Elvin Road prend son temps : le projet d'Antoine Saison ne sort des ombres que sporadiquement, quand vient l'automne, le temps d'un single célébrant le retour de la nuit ou, plus rarement un format plus long. Six ans séparent Fade to Dark d'Unrated, quatrième album d'une carrière de presque vingt ans. L'automne ? La nuit ? Les citrouilles ? Ce n'est pas flagrant à la vue de l'artwork... décidément, le réchauffement climatique est passé par là !
Laissons de côté les considérations météorologiques : Elvin Road est un projet profondément inspiré par le cinéma et plus particulièrement l'imaginaire hollywoodien. En cela rien n'a changé et l'alliance des guitares et des synthétiseurs est toujours hantée par un sentiment de nostalgie trouvant sa source dans les années 80 et 90. L'évolution d'Elvin Road s'apprécie cependant dès les premiers instants avec cette nouvelle version de Death by Stereo. Les synthés inquiétants du single sorti il y a trois ans sont plus discrets alors que les guitares, elles, occupent l'espace. Le riffing, carré, rentre-dedans, évoque l'efficacité de John Carpenter, maître du minimalisme qui fait mouche. Avec Unrated, Elvin Road muscle son propos et alourdit sacrément sa musique : les touches darksynth à la Carpenter Brut de Barricade Part II Wokicide, mélangées toujours à ces guitares acérées, sont des plus satisfaisantes alors que Haunted Hertz, bizarrement, avec ses changements de rythme imprévisibles, nous évoque autant les références précédentes que Rosetta Stoned de Tool ! Plus étrange, Tormento dégage une espèce de folie avec son beat accrocheur, ses cordes répétées jusqu'à l'aliénation, des tendances breakcore / IDM et sa fin abrupte : le road-trip d'Elvin Road prend une tournure hallucinée et s'aventure vers des contrées plus tortueuses sans pour autant nous perdre en route.

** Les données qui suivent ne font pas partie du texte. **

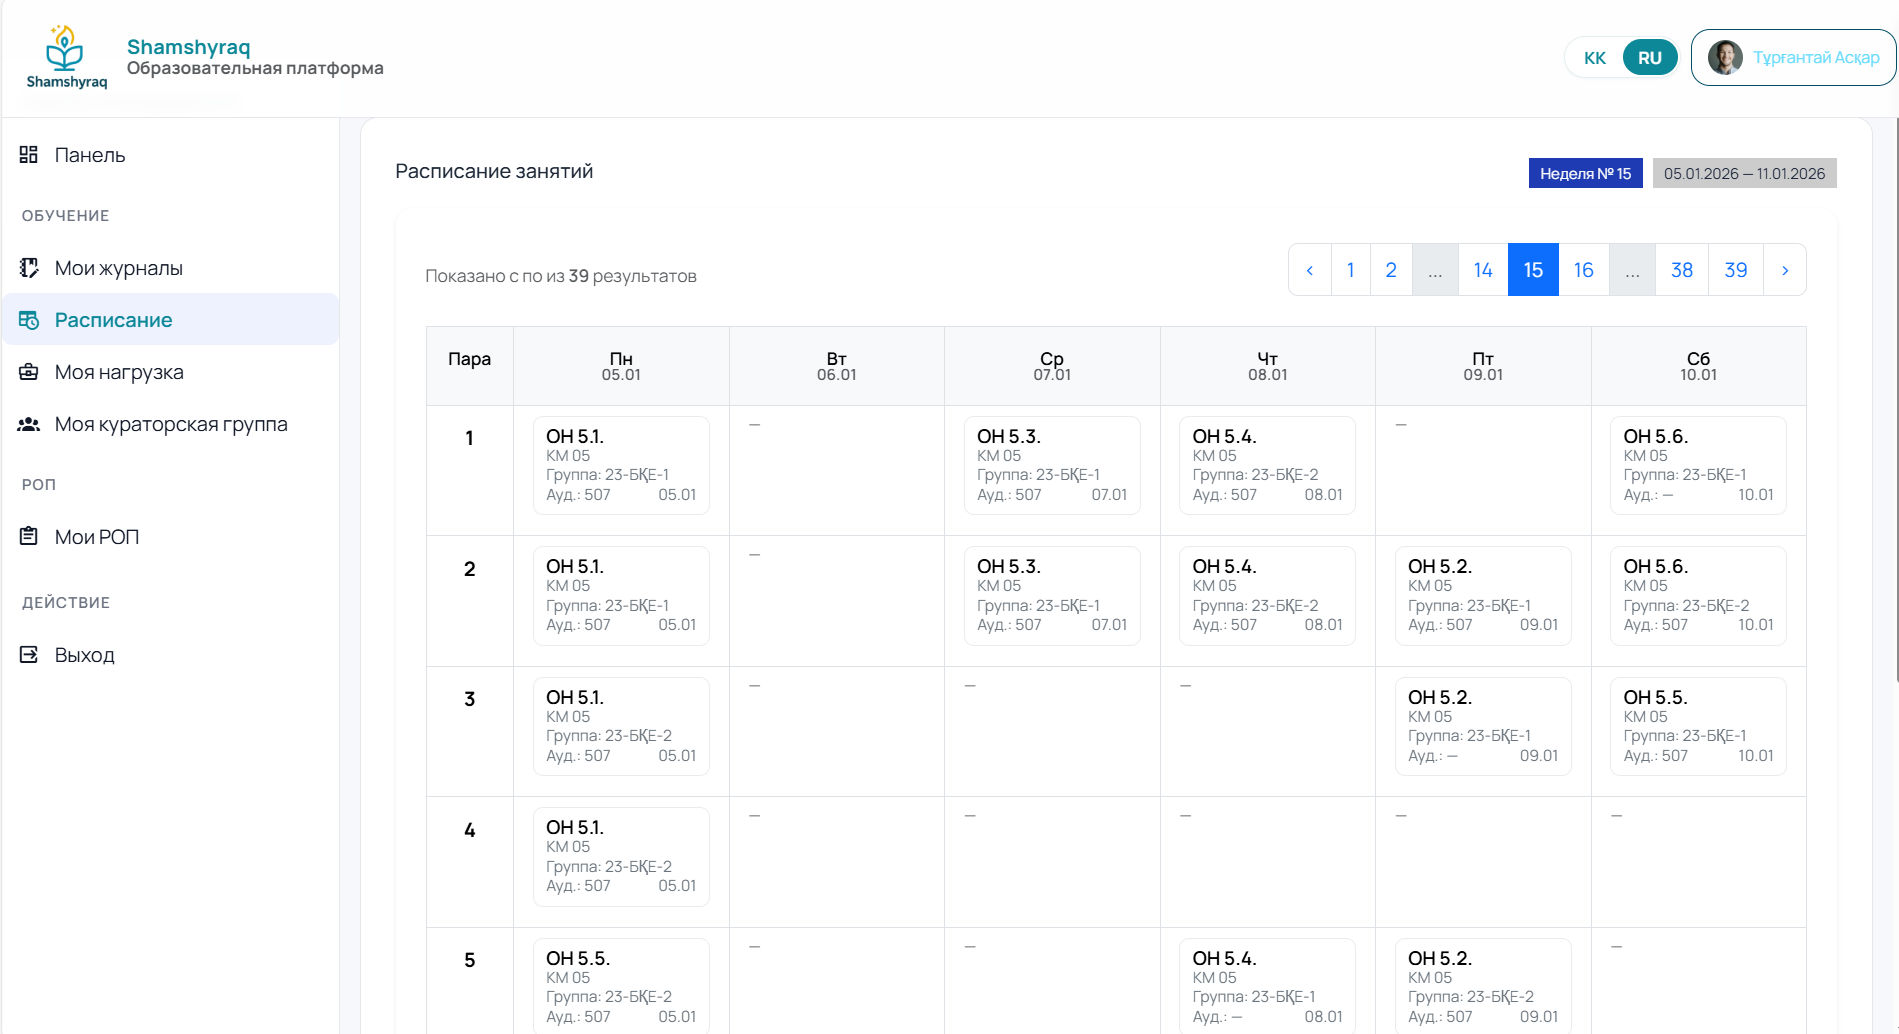Screen dimensions: 1899x1034
Task: Switch to Расписание section
Action: [112, 319]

Certes les guitares hululent et roulent des mécaniques, mais Elvin Road n'a pas non plus oublié sa mélancolie qui s'exprime très rapidement avec le single Every Bodies, seul morceau chanté de l'album. L'invitation au voyage passe aussi par l'introspection méditative. C'est cependant quand Unrated s'aventure sur des terrains plus nocturnes et mystérieux qu'il nous séduit le plus, évoquant errance sans but et ruelles sombres. Midnight Bvd ou la très belle Criminal Distance d'où quelques cuivres fantomatiques s'extirpent, comme perdus dans la brume des nappes de synthés, sont de beaux exemples d'ambiance délectable entre le film noir et David Lynch. Comme d'habitude, la production est impeccable, chaque élément est à sa place et le son est limpide comme un ciel dégagé.
On parlait plus haut de minimalisme, le terme est peut-être un peu fort pour Unrated qui regorge d'idées. L'album est cependant aussi d'une sobriété modeste, respectueux de cette efficacité à la John Carpenter que nous mentionnions : rien ne dépasse, pas d’esbroufe, Elvin Road va à l'essentiel et ne s'éparpille pas au sein de morceaux relativement courts qui ne dévient pas de leurs trajectoires. C'est sur la durée que l'album doit alors s'apprécier, sa continuité proposant une succession de tableaux et d'émotions qui, loin d'être morcelés, tissent un ensemble élégant et subtil sentant bon les grands espaces, le vent dans les cheveux, le pop-corn, la nuit, les spectres, la nostalgie, la liberté mais surtout la poésie que l'on peut trouver aussi bien dans tout ça que dans les reflets d'une carlingue ou une coupe mulet mâchant du chewing-gum.